Syslock | |
---|---|
Type | File virus |
Creator | |
Date Discovered | 1988.11 |
Place of Origin | |
Source Language | |
Platform | DOS |
File Type(s) | .com, .exe |
Infection Length | 3,551 Bytes |
Reported Costs |
Syslock is an encrypted virus from 1988. It is a simple direct action infector of both .com and .exe files that replaces instances of the string "Microsoft" with "Macrosoft".
Behavior
When Syslock is executed, it searches the entire hard disk for .com and .exe files and appends itself to one random file. It searches for the string "microsoft" in any combination of upper or lower case characters and replaces it with "MACROSOFT". The virus will not infect files if it finds an environment variable named "SYSLOCK" set to the "@" character.
Variants
Advent
The first subvariant only replicates if it is on a .exe file and only infects .com files. These infected .com files will not produce a new virus when executed.

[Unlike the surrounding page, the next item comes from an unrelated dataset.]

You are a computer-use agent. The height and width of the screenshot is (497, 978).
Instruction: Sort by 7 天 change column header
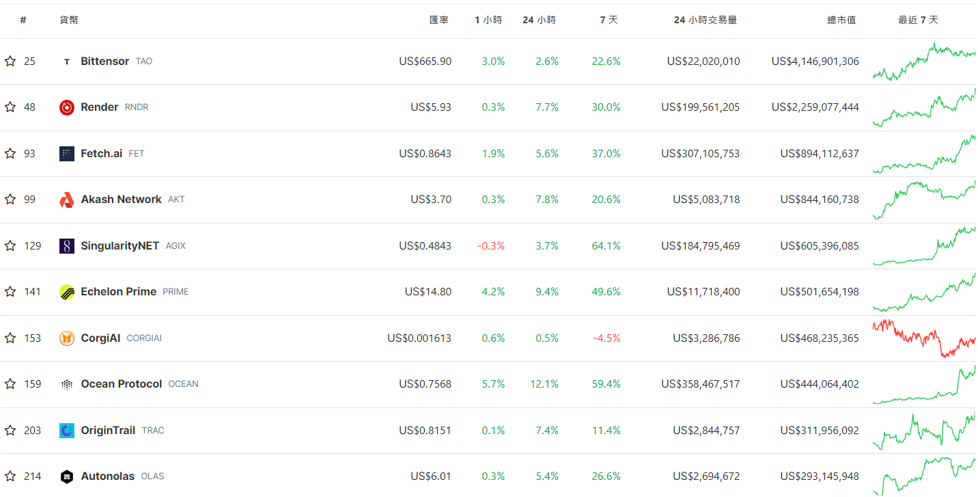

Advent.B fixes this problem. It is between 2,768 and 2,783 bytes. In December it will display four candles and play "Oh Tannenbaum" on the system speaker.
Cookie
This variant is 2,232 to 2,251 bytes long and originated in Europe in January of 1991. Systems infected with this variant may experience system hangs. It may also display the message "I want a COOKIE!".
Macho
This variant is almost entirely similar to the original, except that it replaces "microsoft" with "MACHOSOFT".
Sources
Patricia Hoffman. Online VSUM, "SysLock".